Check out the Olympics vibes – it’s gonna be chaotic – I can’t wait.
Like two summers ago, I got my heart wrecked, again. It amazes me, I still believe it when a guy says he’s not a bastard; before I know it, he’s gotten too close. It’s not so bad this time, instead of a total shatter, it’s more like a series of sharp stabs. And I learnt my lessons too, I ducked out of it before he destroys me.
So I jam pack my weekends. Last time I had you with me in Italy so I was all smiles in no time. Can’t travel as much as I used to, it’s harder to sneak off on Fridays or Mondays with this new job. (I’m doing shitty crazy hours anyway.) But there’s plenty to do in London, especially with a bike:)


We started with some basic theory; with this light roasted blend of beans, we worked with 93-94 degrees, 16grams of ground coffee with 33secs to extract to bring out a perfect 27g of double expresso. There was a lot of art with this science. Lots of variables to control: extraction, strength, crema, acidity… I had a lot of fun with a world barista espresso machine:)


By the way, I’m so glad you took your parents on a beautiful Japan trip; the cherry blossoms looked incredible. Most importantly, you said the main purpose was to be make them happy. I make every effort to take my parents on a trip every year, let them experience something new, something different, something they wouldn’t do by themselves. It’s hard work, but like you said, it’s so worthwhile.

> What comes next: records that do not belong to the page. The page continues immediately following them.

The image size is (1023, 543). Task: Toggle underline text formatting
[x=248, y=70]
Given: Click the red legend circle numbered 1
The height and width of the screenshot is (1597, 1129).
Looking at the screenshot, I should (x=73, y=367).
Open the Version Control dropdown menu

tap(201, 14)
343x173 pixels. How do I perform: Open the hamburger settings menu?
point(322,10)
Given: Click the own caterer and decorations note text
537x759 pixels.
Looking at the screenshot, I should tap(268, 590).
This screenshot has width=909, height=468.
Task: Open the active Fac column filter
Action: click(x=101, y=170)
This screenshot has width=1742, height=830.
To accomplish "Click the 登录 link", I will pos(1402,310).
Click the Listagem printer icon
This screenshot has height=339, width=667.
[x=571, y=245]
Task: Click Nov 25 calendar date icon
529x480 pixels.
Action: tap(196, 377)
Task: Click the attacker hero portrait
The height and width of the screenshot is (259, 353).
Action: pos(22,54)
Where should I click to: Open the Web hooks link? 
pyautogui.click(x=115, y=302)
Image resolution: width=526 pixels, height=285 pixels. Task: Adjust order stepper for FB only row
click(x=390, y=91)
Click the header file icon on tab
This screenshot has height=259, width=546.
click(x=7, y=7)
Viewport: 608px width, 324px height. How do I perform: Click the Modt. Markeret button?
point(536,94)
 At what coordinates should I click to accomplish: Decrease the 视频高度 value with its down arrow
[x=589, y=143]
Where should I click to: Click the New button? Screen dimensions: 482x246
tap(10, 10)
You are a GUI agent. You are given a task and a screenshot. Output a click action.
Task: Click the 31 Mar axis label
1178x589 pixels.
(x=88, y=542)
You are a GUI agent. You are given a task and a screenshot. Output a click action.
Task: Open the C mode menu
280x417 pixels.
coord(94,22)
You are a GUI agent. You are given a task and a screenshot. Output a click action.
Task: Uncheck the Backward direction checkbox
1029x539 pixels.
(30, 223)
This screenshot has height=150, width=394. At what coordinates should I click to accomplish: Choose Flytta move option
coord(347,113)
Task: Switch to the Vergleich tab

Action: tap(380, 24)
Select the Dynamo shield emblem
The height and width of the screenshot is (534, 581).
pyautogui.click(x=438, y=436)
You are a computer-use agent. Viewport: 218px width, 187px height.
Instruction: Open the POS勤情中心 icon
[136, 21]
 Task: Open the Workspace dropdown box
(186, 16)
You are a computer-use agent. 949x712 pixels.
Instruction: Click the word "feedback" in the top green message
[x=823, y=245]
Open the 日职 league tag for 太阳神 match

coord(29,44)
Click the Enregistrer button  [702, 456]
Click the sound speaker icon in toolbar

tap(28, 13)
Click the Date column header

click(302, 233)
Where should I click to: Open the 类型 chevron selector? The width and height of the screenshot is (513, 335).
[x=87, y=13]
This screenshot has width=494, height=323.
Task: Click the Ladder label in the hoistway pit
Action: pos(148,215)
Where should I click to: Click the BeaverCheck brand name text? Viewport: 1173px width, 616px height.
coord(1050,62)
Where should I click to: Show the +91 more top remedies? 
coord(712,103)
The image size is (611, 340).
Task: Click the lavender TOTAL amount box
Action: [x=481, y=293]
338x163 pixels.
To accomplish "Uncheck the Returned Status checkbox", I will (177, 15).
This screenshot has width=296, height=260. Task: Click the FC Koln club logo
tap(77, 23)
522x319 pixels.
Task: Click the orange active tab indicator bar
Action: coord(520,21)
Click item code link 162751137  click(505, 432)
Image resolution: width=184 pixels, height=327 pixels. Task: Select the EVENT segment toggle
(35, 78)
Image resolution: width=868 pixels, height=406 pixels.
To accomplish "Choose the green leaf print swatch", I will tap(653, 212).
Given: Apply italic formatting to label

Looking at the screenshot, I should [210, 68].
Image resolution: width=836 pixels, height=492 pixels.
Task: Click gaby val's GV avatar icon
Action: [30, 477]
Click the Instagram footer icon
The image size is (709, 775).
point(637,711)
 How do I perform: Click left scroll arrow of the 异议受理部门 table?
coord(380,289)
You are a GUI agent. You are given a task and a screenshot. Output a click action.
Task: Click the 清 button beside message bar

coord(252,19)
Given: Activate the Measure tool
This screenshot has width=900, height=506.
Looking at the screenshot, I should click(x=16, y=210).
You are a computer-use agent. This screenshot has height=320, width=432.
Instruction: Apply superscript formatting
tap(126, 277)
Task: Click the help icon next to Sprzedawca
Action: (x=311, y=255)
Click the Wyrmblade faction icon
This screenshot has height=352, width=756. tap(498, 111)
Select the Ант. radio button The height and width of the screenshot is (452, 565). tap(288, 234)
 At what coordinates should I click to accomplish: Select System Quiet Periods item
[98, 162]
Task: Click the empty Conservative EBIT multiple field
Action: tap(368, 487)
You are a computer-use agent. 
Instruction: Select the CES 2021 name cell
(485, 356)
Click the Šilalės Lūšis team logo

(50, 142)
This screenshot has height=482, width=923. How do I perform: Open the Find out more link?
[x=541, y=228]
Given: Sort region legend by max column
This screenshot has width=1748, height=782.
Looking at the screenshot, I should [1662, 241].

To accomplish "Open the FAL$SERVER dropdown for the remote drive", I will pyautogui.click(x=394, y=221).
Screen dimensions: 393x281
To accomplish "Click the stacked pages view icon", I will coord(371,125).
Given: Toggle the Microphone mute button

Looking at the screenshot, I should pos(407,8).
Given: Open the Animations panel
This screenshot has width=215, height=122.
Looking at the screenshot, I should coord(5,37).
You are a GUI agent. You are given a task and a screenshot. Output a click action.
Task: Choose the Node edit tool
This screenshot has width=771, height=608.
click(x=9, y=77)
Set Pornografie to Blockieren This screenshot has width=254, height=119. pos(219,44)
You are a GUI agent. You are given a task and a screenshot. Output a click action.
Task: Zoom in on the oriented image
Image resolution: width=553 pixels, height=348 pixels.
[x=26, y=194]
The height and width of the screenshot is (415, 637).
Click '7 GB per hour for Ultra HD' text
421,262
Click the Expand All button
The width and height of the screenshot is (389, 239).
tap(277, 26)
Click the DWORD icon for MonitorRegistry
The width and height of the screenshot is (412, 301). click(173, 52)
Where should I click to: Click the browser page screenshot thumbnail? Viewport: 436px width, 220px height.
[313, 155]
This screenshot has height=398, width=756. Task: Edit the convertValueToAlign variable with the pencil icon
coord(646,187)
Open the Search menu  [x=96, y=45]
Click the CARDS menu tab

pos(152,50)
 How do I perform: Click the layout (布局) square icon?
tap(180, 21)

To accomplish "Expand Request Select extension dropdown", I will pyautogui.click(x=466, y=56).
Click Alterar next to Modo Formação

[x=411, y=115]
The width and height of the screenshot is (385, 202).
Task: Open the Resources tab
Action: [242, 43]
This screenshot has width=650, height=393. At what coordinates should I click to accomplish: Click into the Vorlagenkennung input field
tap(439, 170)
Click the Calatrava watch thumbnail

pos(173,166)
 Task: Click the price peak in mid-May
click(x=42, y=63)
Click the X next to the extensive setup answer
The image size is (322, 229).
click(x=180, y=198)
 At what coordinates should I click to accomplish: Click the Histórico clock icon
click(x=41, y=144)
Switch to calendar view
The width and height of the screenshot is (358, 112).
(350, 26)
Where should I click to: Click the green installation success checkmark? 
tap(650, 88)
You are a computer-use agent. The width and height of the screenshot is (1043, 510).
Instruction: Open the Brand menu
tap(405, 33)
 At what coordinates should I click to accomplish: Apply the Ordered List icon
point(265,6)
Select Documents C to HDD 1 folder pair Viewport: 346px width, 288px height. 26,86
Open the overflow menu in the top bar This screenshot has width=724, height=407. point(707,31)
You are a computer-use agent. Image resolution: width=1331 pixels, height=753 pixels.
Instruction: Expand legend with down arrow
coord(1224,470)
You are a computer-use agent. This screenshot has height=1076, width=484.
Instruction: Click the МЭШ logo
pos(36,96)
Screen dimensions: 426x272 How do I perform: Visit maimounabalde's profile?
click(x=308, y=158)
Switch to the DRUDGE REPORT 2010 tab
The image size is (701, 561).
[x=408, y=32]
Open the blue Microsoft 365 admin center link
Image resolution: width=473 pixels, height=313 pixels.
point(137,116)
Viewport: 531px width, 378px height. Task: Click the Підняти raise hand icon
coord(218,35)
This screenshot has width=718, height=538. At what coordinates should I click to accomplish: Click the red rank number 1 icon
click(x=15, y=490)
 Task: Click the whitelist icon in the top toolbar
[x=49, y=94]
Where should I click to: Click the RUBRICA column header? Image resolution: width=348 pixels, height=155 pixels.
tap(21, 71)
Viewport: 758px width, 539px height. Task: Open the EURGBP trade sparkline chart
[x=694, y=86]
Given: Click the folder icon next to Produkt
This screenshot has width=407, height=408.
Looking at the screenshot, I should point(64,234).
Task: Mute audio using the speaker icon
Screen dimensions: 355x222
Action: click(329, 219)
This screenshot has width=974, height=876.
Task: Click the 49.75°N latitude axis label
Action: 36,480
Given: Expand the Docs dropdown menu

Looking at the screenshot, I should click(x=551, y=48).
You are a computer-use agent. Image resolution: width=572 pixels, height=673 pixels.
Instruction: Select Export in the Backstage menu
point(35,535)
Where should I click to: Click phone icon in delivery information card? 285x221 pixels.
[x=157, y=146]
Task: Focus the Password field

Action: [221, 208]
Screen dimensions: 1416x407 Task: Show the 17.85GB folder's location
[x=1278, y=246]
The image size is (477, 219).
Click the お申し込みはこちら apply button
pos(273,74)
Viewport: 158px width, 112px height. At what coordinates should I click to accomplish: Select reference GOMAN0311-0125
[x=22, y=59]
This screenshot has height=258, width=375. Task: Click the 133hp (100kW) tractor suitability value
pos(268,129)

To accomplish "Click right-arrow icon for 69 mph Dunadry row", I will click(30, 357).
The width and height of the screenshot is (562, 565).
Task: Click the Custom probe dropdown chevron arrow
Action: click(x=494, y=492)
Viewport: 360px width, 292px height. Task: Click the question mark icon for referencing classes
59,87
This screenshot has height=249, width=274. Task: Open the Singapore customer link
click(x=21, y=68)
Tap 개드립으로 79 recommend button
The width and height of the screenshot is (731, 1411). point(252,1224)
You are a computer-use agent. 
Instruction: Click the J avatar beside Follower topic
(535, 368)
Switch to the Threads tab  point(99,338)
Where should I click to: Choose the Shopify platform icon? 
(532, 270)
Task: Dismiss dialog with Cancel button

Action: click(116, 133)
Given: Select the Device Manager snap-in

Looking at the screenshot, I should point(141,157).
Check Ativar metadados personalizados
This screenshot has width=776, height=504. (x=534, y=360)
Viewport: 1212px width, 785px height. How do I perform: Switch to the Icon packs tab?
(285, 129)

Hey, please phone whenever you wanna talk. I never understand why someone can hurt a sweet girl like you. Try not to let them hurt you.. Or perhaps you should look for something more stable instead of being adventurous.. I guess I’m not the right one to give any advice though, I should keep my month shut.. haha
Hong Kong changes quite a lot lately, there’s some awesome cafes and shops at Tai Ping Shan Street, Sheung Wan. You must visit there when you come back, I think you’ll like it.
Cheers!
How’s Olympics?
The Olympics is kind of disappointing… no mess, no major traffic delays, just much much much quieter than usual:(
It’s hopeless when it comes to heartbreaks, and worst of it, they don’t truly know the damage. It’s okay. Life goes on; the pain eventually wears out. And I keep reminding myself, at least the good times were good.